### Problem description:
Reproduce exactly the run of lines that begins with the one containing "Task: Open the CHECKING layout tab" and ends with the last line of the records, omitting pictures.

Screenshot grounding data
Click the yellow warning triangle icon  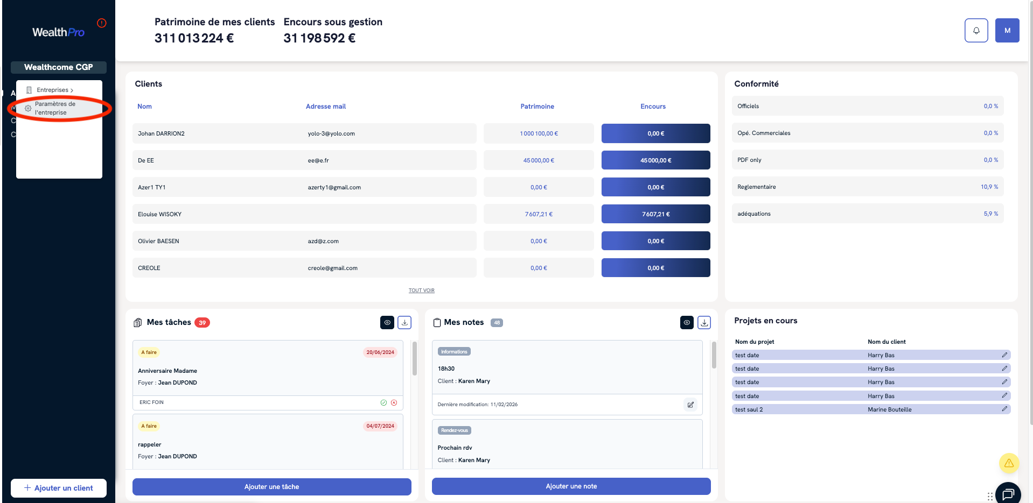(x=1009, y=463)

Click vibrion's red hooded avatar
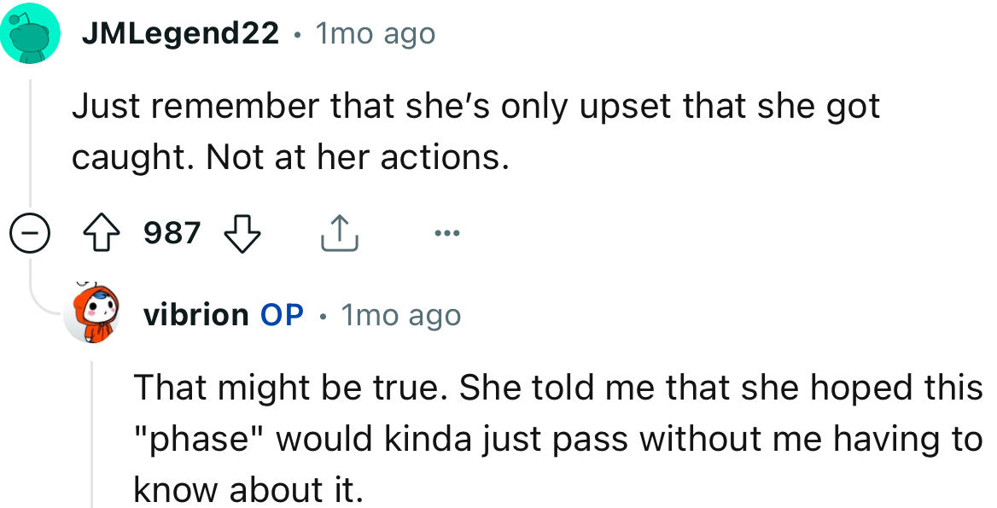pos(96,313)
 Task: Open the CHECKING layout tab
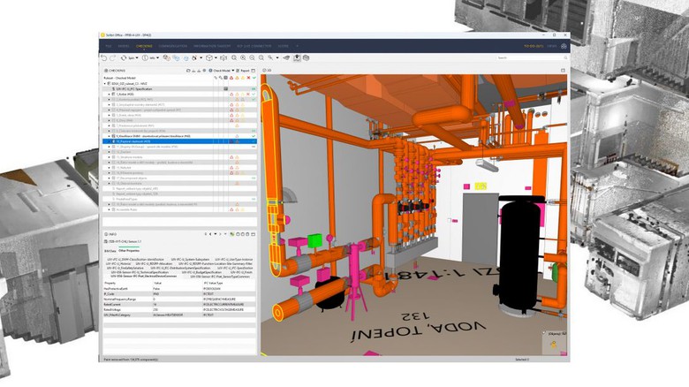pyautogui.click(x=144, y=45)
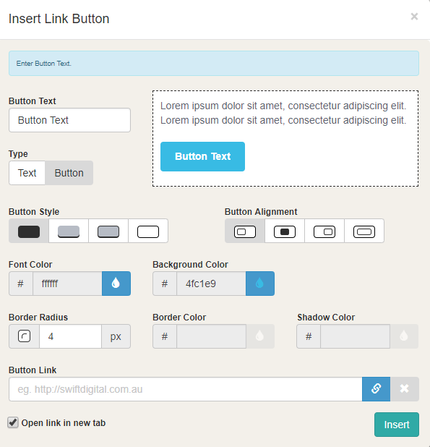Choose the bottom-shadow gray button style
This screenshot has height=447, width=430.
69,231
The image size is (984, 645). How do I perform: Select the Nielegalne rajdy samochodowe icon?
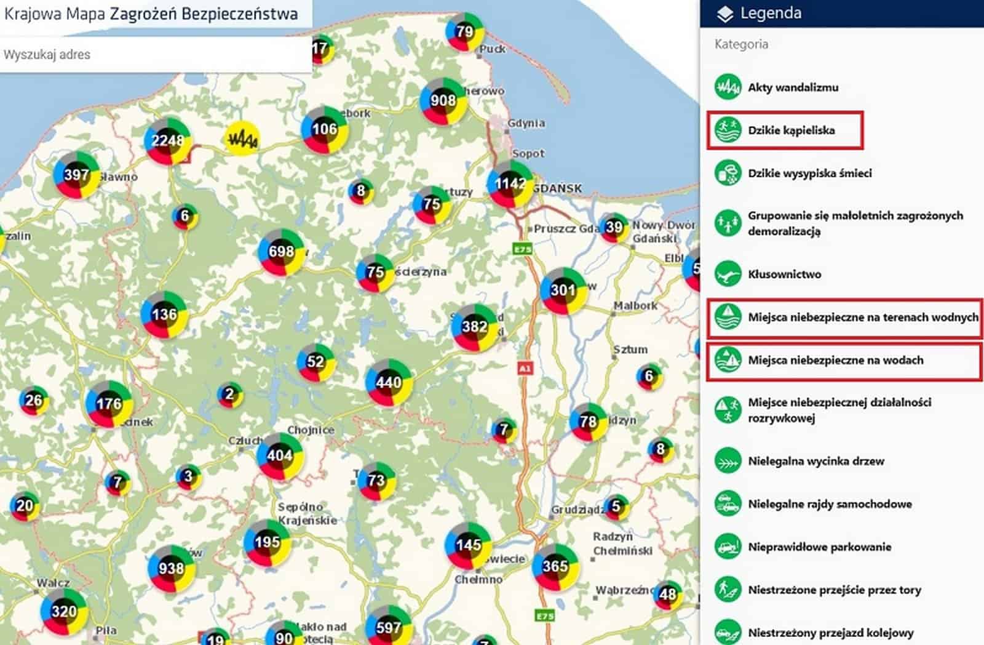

### Result of the task:
 Task: Open the CHECKING layout tab
pyautogui.click(x=144, y=45)
Choose the bottom-shadow gray button style
This screenshot has height=447, width=430.
69,231
The image size is (984, 645). How do I perform: Select the Nielegalne rajdy samochodowe icon?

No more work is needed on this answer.